Он мягко привлек ее к себе, и Эмма машинально начала двигаться в такт музыке, закрыв глаза и сосредоточившись на том, чтобы игнорировать чувства, заползающие в душу. Она не хотела чувствовать ничего, кроме умиротворенности.

Они танцевали на траве. Ветерок стих до еле заметного шелеста, и когда Эмма открыла глаза, то увидела пламенеющее на западе небо.

—Дожидаясь тебя, я прикинул, что мы знакомы около восемнадцати лет.

Он провел пальцем по ее руке. На этот раз Эмма не отпрянула, но застыла на месте.

— Восемнадцать лет, — повторил Майкл. — А дни, проведенные с тобой, можно сосчитать на пальцах одной руки.

— В первую нашу встречу ты совершенно не обратил на меня внимания, — улыбнулась Эмма. — Тебя ошеломило «Опустошение».

— Одиннадцатилетние мальчишки не замечают девочек. Это приходит к тринадцати годам, в редких случаях к двенадцати.

Прыснув, Эмма не стала возражать, когда Майкл привлек ее чуть ближе.

— Я это где-то вычитал. Полностью развитыми они становятся лишь тогда, когда юная особь мужского пола ждет номер «Иллюстрированного спорта» с купальными костюмами так же нетерпеливо, как и футбольное обозрение.

— Ты много потерял. Я тогда безоглядно влюбилась в тебя.

— Неужели?

— По уши. Твой отец рассказал мне, как ты свалился с крыши, катаясь по ней на роликовых коньках. Я хотела спросить тебя об ощущениях.

— До или после того, как я пришел в сознание?

— В полете.

— По-моему, я провел в воздухе около трех секунд.
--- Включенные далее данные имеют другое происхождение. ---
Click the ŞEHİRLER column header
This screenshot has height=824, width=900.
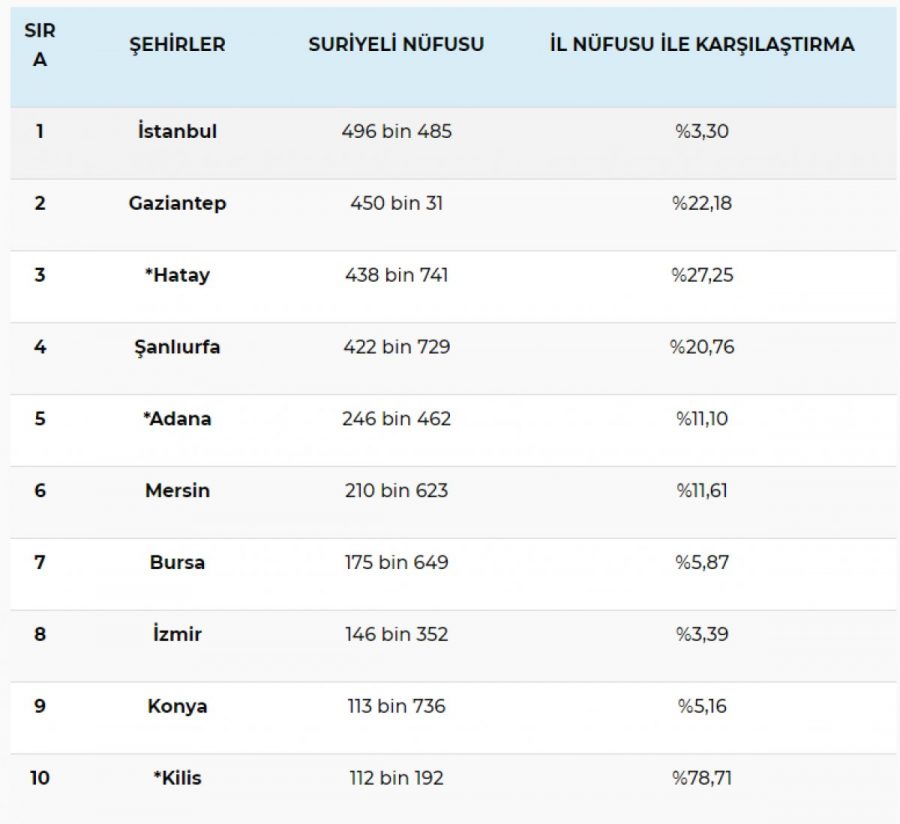(x=177, y=45)
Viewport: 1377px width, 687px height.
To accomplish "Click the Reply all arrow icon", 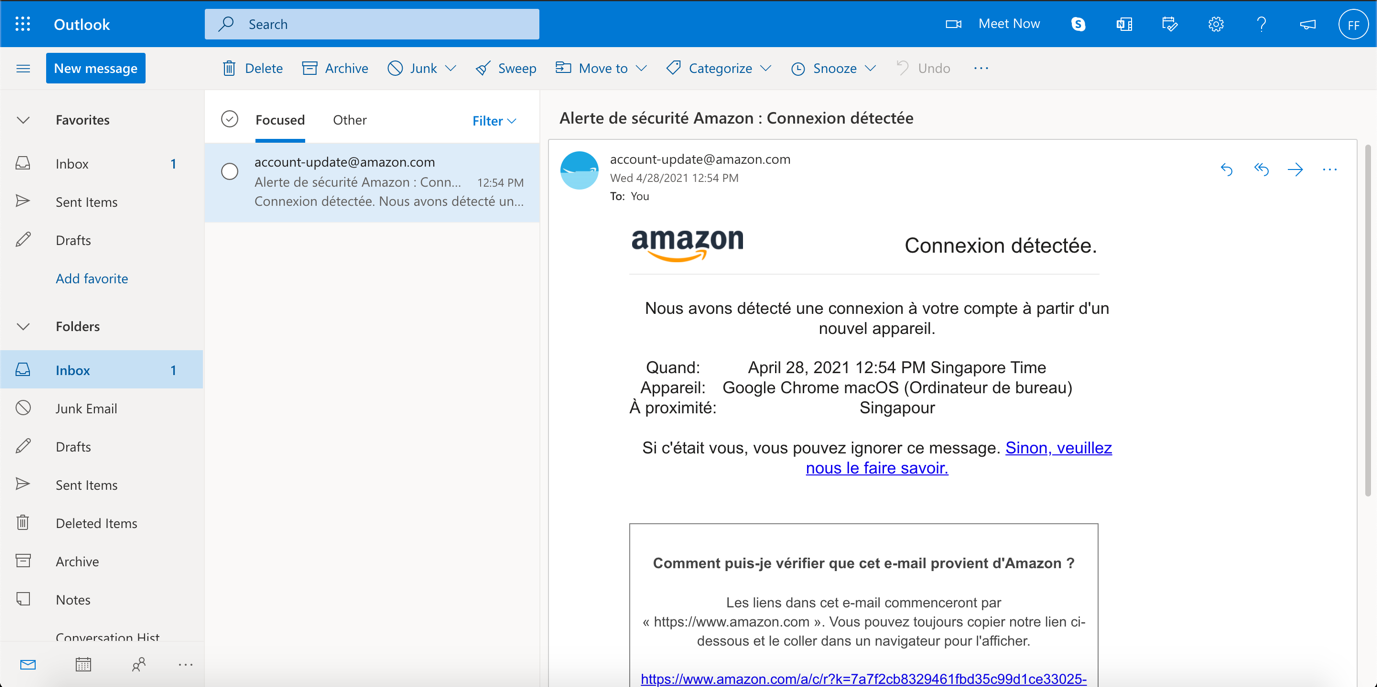I will pyautogui.click(x=1261, y=170).
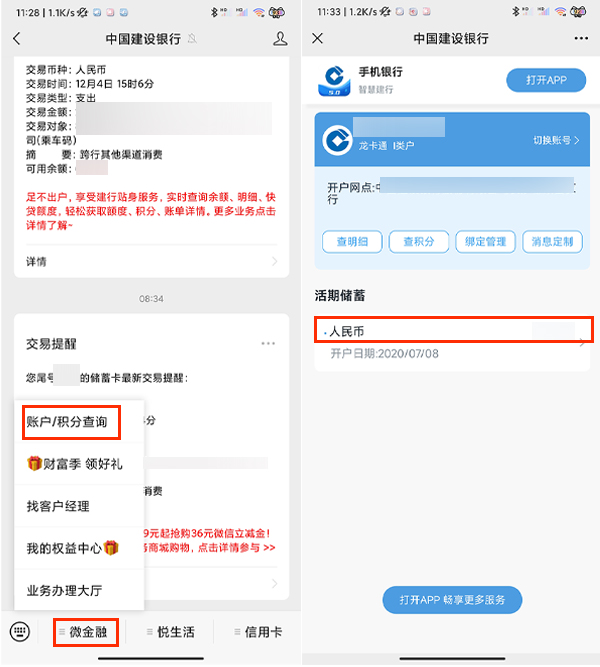The height and width of the screenshot is (667, 600).
Task: Click the 查明细 button
Action: (x=352, y=242)
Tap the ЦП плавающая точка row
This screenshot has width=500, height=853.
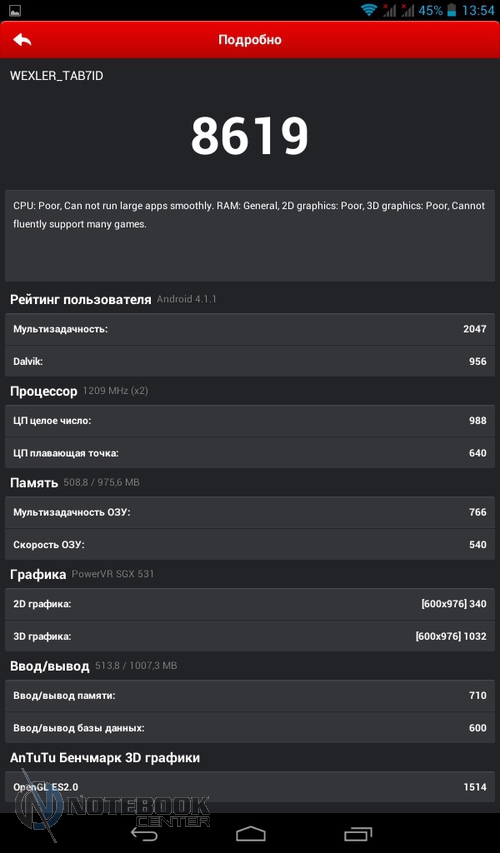pos(250,453)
Лучшие три секунды моей жизни.

Эмма надеялась, что он скажет именно это.

— Твои родители живут там же?

— Да. Их не выгонишь оттуда и гаубицей.

— Как хорошо, — мечтательно произнесла Эмма, — иметь такое место, которое всегда будет домом. Я чувствовала то же самое по отношению к квартире-студии.

— Ты собираешься жить там, когда вернешься?
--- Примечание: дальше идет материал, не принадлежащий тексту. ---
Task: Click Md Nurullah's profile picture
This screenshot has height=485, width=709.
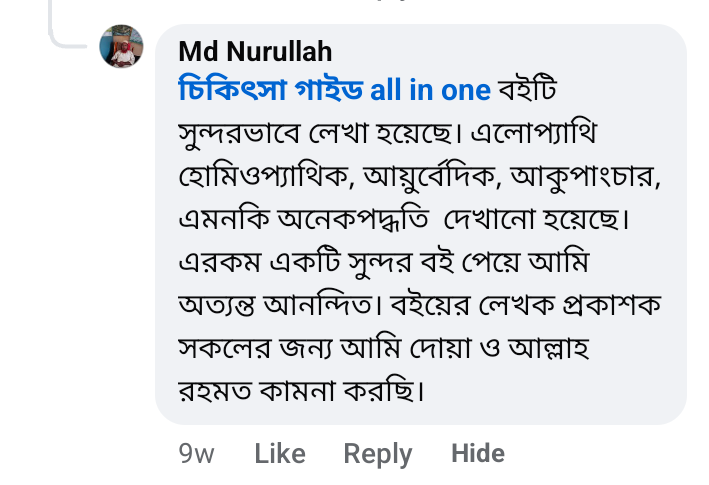Action: (x=122, y=47)
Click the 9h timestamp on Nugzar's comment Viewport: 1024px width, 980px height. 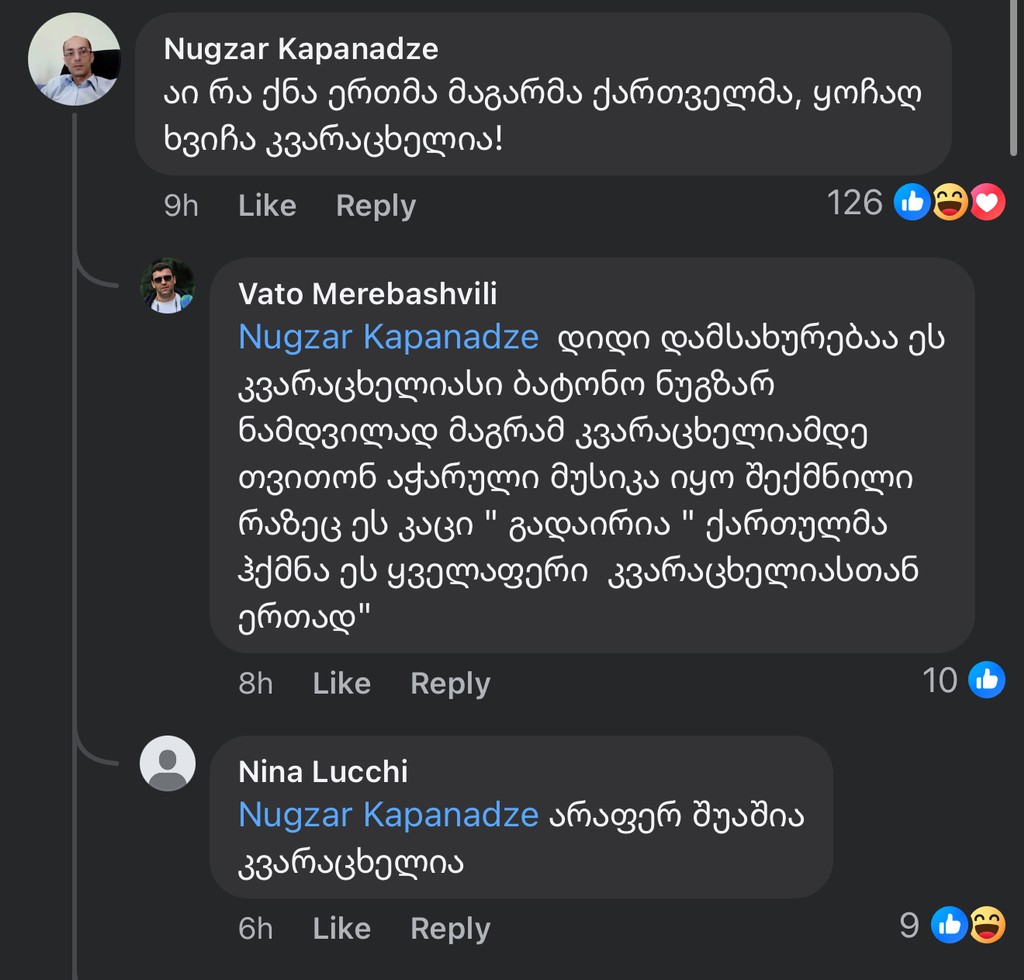(180, 206)
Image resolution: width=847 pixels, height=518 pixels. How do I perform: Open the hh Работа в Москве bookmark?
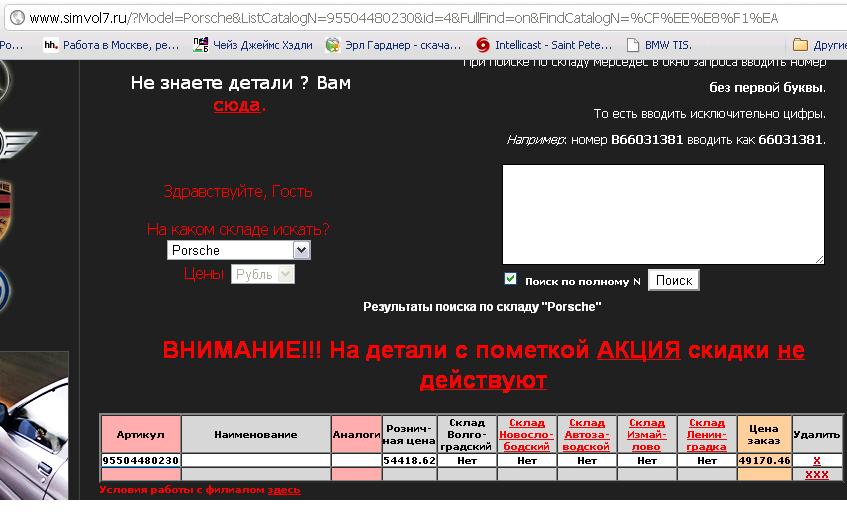[x=110, y=45]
— Не знаю. — В ее глазах появилось затравленное выражение. — Может, я никогда не вернусь туда.

«Наверное, она любит мужа и переживает, что брак распался», — подумал Майкл.

— У нас вдоль побережья есть симпатичные места. Я помню, тебе нравится вода. Ты по-прежнему хочешь научиться серфингу?